(What to do): Return exactly the lines from the one containing "The image size is (1568, 470)." through the last line of the records below, both included, and leave out any pictures.

Source data: Begin

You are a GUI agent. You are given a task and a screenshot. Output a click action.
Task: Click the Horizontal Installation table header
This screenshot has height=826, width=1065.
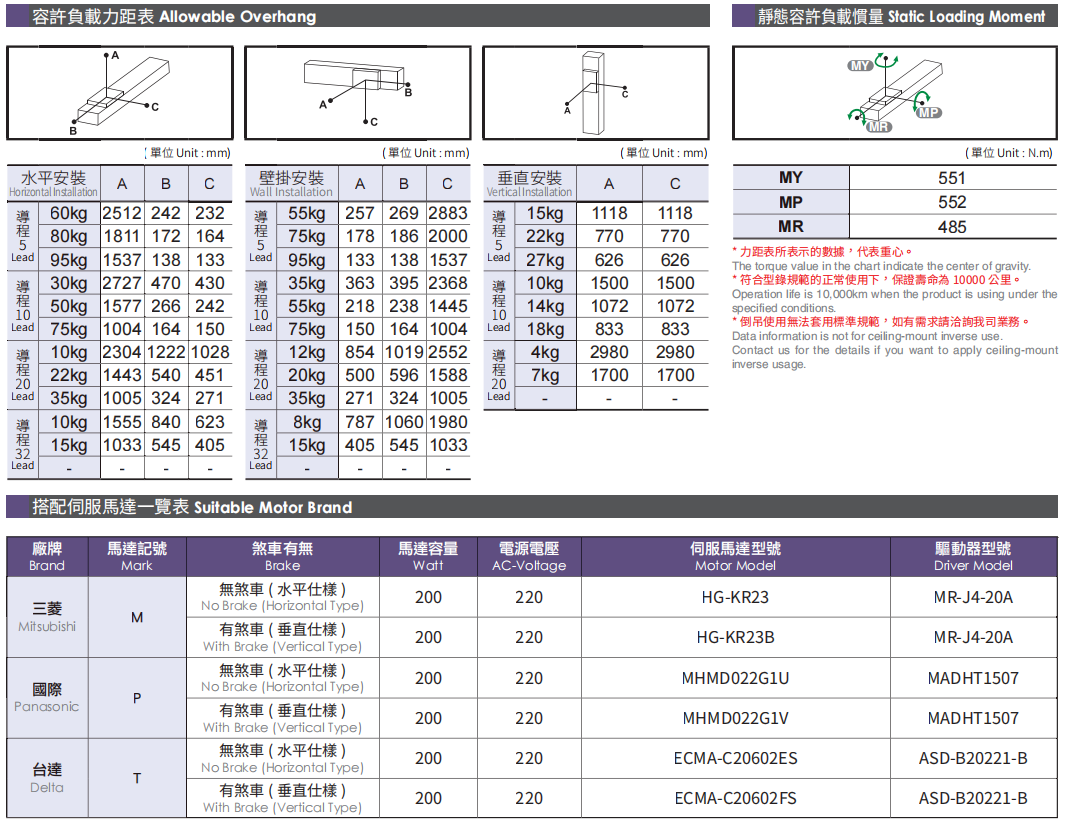pyautogui.click(x=54, y=183)

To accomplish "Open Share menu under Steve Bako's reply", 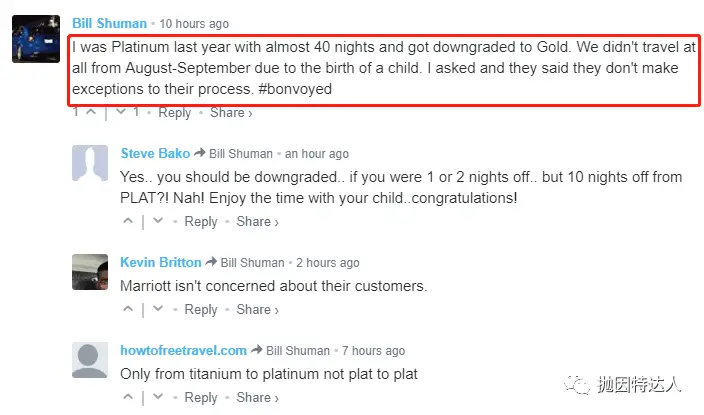I will [x=258, y=222].
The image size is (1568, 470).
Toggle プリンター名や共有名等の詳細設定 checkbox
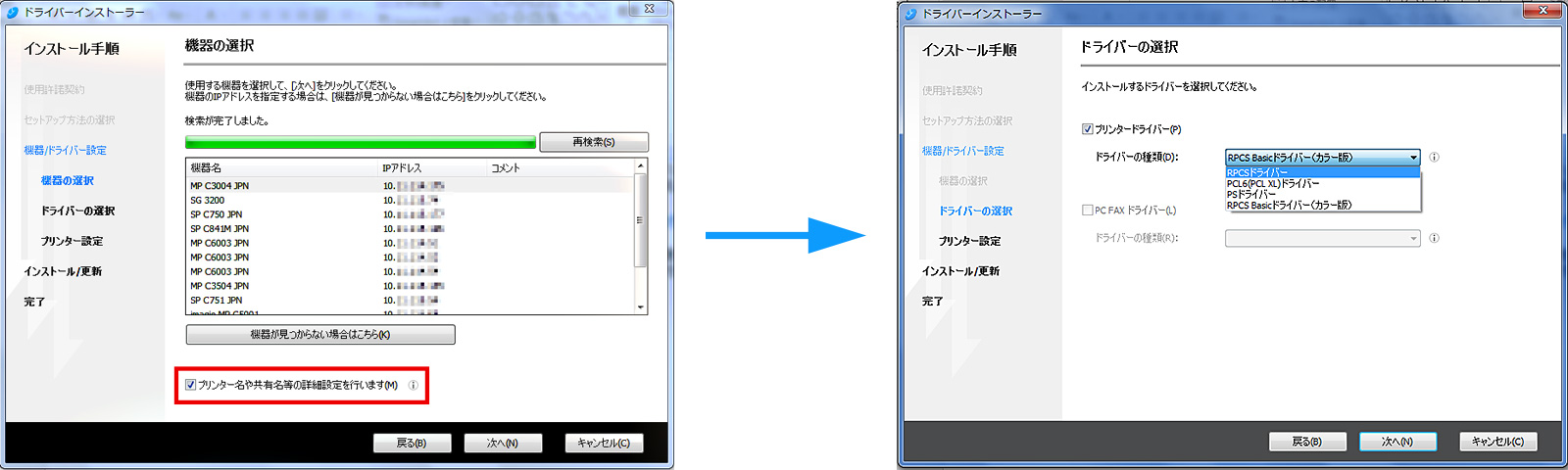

Source data: End

(Completed task):
The image size is (1568, 470).
Toggle プリンター名や共有名等の詳細設定 checkbox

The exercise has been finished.